Leaving out every picture, please repeat exactly the line that contains "Task: Click the Nintendo 3DS handheld icon" and each line after it through the final line below.

[[ Data supplied, beginning ]]

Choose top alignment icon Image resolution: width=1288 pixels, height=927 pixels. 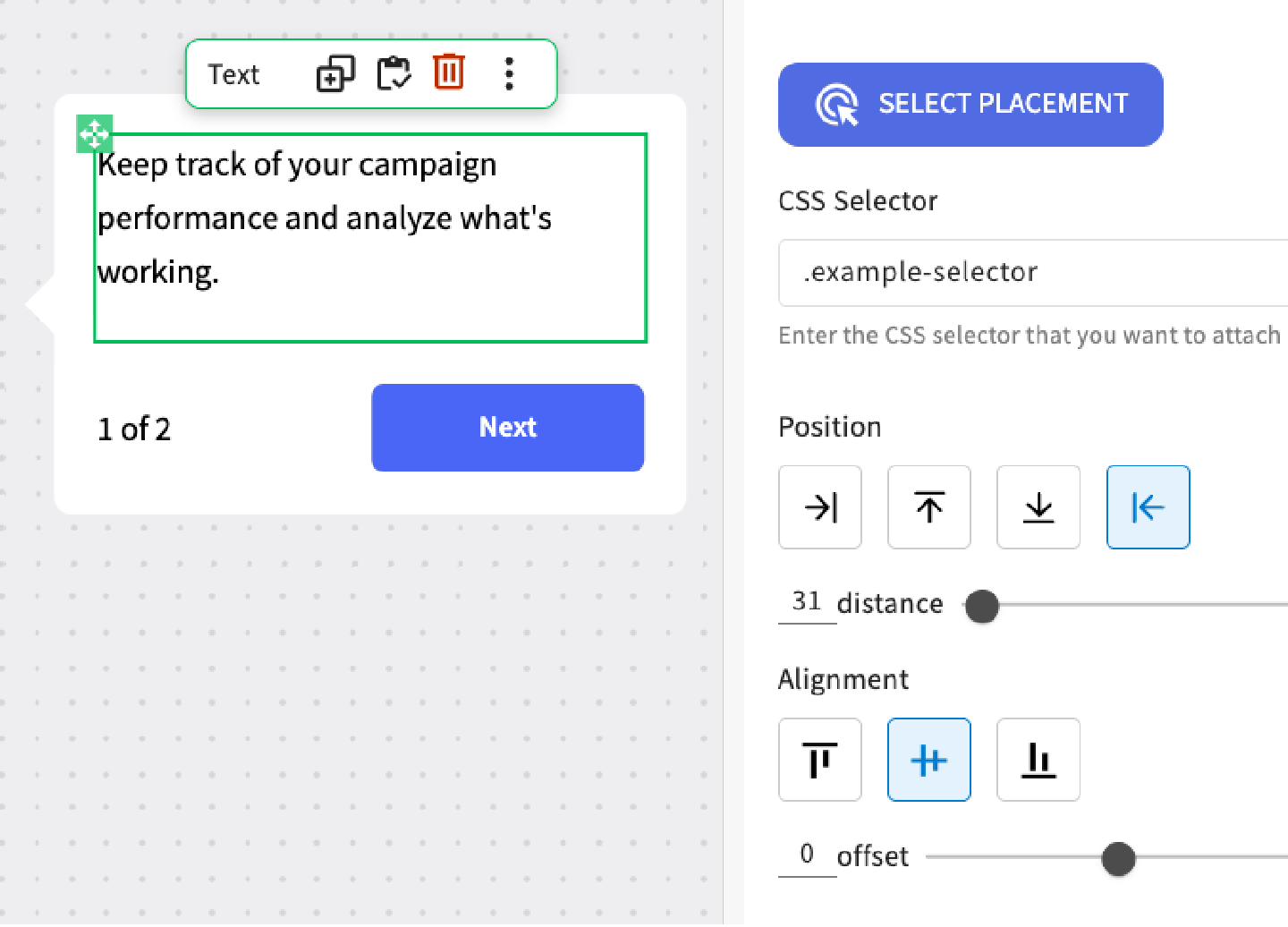click(x=820, y=760)
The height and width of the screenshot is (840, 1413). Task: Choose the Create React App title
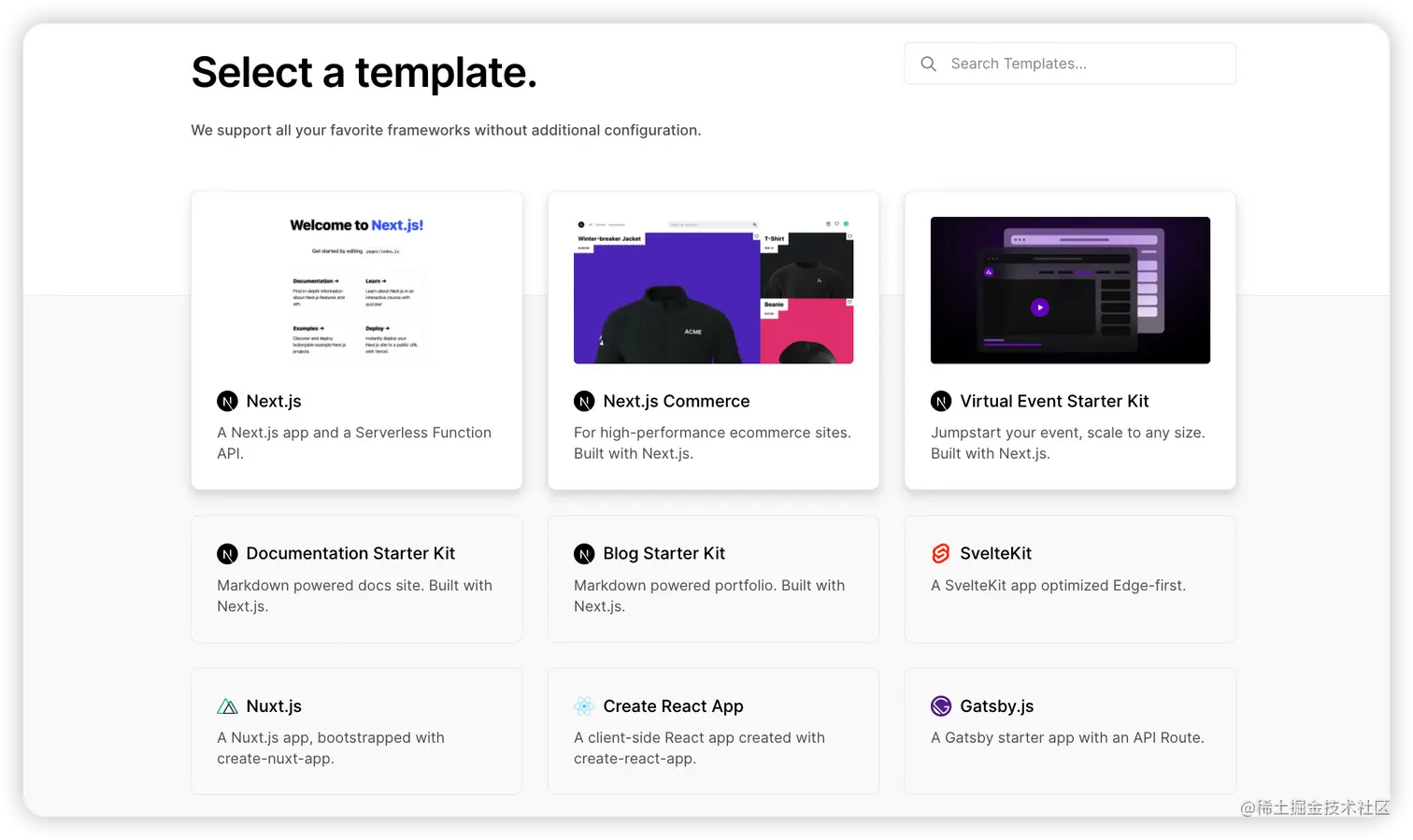pyautogui.click(x=674, y=706)
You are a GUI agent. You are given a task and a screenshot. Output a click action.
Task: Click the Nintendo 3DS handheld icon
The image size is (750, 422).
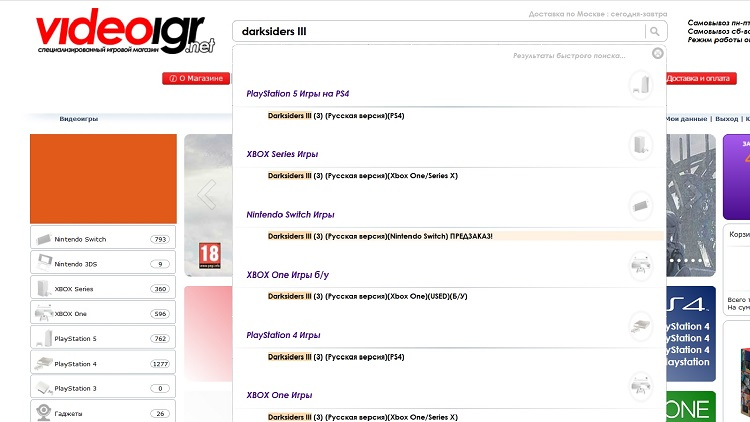pyautogui.click(x=44, y=264)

[[ Data supplied, end ]]

* _Your solution_
Task: Click the Nintendo 3DS handheld icon
The image size is (750, 422).
pyautogui.click(x=44, y=264)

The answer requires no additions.